General information
- Location: Railway Terrace, Paskeville, South Australia
- Operator: Australian National
- Line: Balaklava-Moonta line
- Platforms: 1
- Tracks: 1

Construction
- Structure type: Ground

Other information
- Status: Demolished

History
- Opened: 1878
- Closed: 1968

Services
| Preceding station | Australian National Railways Commission |  |  | Following station |
| Melton towards Balaklava |  | Balaklava-Moonta railway line |  | Kadina towards Moonta |

Location

= Paskeville railway station =

Former railway station in South Australia, Australia

Paskeville railway station was located on the Balaklava-Moonta railway line. It served the town of Paskeville, South Australia.

==History==
===Opening===
Paskeville railway station opened in 1878 with the opening of the railway line from Port Wakefield to Kadina. It consisted of a railway yard and a railway siding. It had also had a goods shed but it was burnt down and never rebuilt. A railway line was proposed to run from Paskeville to the town of Maitland but it was never built.

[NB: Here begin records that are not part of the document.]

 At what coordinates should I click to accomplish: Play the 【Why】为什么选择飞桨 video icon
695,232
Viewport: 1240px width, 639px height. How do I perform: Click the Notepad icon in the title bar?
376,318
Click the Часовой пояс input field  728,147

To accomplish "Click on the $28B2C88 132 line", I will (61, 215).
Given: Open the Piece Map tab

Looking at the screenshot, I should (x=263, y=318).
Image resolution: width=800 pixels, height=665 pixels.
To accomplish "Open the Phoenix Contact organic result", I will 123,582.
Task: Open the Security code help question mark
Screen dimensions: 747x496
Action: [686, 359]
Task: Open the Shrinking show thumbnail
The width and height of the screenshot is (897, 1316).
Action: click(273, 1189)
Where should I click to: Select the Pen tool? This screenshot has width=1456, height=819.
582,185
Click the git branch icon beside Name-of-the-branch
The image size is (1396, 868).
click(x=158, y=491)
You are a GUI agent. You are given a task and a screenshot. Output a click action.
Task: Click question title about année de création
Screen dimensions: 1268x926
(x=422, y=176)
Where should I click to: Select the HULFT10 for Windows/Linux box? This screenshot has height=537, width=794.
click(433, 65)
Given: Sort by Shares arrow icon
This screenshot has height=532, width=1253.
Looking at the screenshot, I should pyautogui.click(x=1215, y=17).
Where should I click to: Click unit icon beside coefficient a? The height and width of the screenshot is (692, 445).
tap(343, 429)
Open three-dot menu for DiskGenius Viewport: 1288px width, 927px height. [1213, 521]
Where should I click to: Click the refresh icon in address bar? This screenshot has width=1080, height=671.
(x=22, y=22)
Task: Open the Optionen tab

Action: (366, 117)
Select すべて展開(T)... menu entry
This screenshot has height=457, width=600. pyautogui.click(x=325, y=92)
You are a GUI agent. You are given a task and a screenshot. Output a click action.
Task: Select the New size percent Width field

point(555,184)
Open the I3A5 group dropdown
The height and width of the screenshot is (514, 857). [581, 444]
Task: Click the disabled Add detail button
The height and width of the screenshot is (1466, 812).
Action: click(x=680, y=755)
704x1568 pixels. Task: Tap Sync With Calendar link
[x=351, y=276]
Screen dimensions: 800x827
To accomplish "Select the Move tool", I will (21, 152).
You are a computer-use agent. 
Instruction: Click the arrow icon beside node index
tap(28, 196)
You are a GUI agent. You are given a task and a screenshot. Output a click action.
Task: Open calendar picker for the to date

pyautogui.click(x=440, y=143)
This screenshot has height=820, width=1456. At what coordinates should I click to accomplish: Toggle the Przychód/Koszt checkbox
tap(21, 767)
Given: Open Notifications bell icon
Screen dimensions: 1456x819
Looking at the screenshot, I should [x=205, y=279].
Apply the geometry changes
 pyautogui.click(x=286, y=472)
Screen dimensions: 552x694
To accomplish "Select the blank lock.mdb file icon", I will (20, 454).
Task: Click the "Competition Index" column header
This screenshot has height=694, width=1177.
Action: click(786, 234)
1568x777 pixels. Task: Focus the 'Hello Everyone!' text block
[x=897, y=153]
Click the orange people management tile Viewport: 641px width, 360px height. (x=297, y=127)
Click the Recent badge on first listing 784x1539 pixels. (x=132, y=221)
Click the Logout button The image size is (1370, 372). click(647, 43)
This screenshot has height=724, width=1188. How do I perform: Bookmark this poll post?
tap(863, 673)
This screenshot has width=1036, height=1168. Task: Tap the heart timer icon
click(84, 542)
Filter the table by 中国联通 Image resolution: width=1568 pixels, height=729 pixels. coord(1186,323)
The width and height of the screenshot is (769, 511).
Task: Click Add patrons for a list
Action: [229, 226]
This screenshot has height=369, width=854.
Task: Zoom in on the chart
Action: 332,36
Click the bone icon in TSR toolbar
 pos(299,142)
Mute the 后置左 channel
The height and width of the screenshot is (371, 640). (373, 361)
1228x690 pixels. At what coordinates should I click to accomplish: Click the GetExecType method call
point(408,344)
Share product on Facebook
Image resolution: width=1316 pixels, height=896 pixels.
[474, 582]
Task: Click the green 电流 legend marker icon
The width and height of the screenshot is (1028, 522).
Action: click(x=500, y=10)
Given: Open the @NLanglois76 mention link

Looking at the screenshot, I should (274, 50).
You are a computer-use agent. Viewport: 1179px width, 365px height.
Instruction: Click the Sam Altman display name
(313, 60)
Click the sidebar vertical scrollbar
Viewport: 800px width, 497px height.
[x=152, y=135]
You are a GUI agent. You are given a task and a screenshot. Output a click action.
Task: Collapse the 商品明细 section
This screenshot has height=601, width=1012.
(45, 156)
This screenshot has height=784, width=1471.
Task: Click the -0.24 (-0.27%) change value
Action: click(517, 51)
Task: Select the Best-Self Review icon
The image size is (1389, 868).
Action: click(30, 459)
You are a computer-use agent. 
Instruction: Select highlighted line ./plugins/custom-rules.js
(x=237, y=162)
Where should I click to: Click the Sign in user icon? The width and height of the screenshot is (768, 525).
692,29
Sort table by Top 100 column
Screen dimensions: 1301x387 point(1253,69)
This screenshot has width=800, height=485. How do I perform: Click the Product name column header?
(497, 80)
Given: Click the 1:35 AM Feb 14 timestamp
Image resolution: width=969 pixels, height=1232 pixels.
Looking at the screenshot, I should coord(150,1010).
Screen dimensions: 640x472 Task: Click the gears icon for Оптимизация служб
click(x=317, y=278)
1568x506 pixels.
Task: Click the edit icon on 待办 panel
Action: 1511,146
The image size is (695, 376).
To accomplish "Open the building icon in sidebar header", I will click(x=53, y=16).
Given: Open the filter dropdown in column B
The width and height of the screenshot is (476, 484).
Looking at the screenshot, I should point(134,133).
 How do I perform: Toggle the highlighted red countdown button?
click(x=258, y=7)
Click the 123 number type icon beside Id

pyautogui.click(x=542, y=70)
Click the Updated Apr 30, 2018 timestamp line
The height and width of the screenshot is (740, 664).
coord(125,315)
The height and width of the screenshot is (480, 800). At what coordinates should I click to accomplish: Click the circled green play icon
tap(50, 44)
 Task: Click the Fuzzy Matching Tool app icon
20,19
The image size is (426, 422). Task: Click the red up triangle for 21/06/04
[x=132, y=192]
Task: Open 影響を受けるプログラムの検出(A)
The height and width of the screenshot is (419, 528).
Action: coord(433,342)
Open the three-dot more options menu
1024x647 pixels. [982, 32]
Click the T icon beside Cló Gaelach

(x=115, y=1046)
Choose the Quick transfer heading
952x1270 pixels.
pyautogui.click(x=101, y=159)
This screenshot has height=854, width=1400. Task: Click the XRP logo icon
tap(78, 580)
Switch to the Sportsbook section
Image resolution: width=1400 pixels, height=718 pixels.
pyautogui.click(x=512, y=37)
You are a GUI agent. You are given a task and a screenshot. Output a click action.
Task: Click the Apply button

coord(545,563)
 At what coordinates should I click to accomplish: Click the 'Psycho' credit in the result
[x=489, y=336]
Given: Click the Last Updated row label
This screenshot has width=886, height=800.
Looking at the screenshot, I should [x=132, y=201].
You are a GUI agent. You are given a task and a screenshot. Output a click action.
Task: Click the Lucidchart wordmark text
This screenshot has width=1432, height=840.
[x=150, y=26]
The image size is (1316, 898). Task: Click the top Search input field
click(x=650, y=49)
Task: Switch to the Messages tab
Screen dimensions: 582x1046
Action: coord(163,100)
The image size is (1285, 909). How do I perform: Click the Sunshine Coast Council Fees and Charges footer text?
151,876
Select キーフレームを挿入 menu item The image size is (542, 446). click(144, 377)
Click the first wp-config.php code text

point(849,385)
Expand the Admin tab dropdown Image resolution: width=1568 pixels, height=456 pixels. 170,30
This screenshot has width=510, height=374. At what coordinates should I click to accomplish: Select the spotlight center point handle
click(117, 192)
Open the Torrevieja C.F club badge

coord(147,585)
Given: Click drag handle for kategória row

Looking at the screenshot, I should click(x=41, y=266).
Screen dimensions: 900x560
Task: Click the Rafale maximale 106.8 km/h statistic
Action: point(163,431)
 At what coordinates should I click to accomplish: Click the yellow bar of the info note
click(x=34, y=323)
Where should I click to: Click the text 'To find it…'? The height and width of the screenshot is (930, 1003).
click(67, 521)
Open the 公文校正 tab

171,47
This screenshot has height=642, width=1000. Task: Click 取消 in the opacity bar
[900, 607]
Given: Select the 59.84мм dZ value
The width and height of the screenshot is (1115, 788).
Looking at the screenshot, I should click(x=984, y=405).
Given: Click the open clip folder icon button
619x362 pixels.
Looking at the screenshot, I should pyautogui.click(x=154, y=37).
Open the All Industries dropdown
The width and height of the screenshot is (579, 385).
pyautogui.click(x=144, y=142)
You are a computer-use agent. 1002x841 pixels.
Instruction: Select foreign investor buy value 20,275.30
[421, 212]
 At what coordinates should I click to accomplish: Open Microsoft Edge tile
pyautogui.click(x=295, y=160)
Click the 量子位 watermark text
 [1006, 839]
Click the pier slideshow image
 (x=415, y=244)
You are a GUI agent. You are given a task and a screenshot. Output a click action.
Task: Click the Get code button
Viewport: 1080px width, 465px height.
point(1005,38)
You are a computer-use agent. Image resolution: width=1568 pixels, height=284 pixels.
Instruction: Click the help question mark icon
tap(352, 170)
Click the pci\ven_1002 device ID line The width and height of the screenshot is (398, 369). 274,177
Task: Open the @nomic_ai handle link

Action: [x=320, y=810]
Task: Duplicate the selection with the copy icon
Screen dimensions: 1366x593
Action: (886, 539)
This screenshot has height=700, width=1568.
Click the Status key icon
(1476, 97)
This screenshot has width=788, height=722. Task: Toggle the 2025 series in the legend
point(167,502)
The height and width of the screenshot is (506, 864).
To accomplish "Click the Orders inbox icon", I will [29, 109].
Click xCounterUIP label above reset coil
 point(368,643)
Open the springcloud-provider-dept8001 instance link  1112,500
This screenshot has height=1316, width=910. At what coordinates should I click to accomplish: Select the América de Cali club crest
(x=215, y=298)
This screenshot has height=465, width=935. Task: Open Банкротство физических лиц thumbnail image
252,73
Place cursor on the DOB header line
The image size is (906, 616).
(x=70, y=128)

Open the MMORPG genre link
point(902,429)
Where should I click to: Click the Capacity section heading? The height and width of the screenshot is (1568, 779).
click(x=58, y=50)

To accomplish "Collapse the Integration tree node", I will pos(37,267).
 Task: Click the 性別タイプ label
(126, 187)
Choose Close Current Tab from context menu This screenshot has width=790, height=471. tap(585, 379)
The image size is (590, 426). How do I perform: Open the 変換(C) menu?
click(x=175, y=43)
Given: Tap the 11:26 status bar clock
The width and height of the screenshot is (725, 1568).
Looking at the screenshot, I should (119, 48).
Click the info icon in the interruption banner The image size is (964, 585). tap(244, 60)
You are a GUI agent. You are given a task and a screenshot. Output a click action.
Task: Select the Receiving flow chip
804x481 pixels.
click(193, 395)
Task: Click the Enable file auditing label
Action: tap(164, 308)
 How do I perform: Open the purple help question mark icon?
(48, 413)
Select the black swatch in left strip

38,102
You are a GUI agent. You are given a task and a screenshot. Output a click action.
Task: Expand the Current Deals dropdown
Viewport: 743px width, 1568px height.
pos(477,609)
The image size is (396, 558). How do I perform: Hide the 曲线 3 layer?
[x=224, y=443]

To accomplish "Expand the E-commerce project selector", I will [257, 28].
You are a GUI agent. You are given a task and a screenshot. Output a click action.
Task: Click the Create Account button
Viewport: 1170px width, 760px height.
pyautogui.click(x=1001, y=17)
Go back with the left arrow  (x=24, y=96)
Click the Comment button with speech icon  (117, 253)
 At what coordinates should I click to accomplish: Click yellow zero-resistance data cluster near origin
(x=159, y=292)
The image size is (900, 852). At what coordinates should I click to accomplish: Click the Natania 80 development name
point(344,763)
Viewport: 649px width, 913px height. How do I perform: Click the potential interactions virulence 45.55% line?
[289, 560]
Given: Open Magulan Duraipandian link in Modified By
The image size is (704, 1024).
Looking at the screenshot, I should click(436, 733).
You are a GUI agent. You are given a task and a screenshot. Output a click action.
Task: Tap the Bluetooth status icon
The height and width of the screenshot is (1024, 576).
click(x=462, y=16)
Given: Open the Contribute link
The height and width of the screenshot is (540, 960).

===Closure and demolition===
The station closed to regular passenger use in 1968. In 1978, the station and all associated infrastructure was included in the transfer of South Australian Railways to Australian National. The railway line from Balaklava to Paskeville closed on 4 April 1984 but the line from Kadina to Paskeville remained open until 14 March 1990. The railway line and station was completely removed.

===Present day===
As of 2024, the goods crane and the station sign are the only evidence of the station remaining.